-- Stored records --
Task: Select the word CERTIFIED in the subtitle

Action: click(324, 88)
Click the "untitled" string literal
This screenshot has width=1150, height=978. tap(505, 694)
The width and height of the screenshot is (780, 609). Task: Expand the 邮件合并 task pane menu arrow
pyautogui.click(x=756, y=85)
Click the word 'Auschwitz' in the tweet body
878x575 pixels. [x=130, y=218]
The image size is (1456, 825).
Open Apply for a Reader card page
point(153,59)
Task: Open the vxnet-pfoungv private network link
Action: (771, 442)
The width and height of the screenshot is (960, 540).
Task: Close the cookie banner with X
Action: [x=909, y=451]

-- EXERCISE --
Your answer must be the lines from the first line of the entries above through the line that contains "The image size is (1456, 825).", written out exactly.

-- SOLUTION FOR THIS TASK --
Task: Select the word CERTIFIED in the subtitle

Action: click(324, 88)
Click the "untitled" string literal
This screenshot has width=1150, height=978. tap(505, 694)
The width and height of the screenshot is (780, 609). Task: Expand the 邮件合并 task pane menu arrow
pyautogui.click(x=756, y=85)
Click the word 'Auschwitz' in the tweet body
878x575 pixels. [x=130, y=218]
The image size is (1456, 825).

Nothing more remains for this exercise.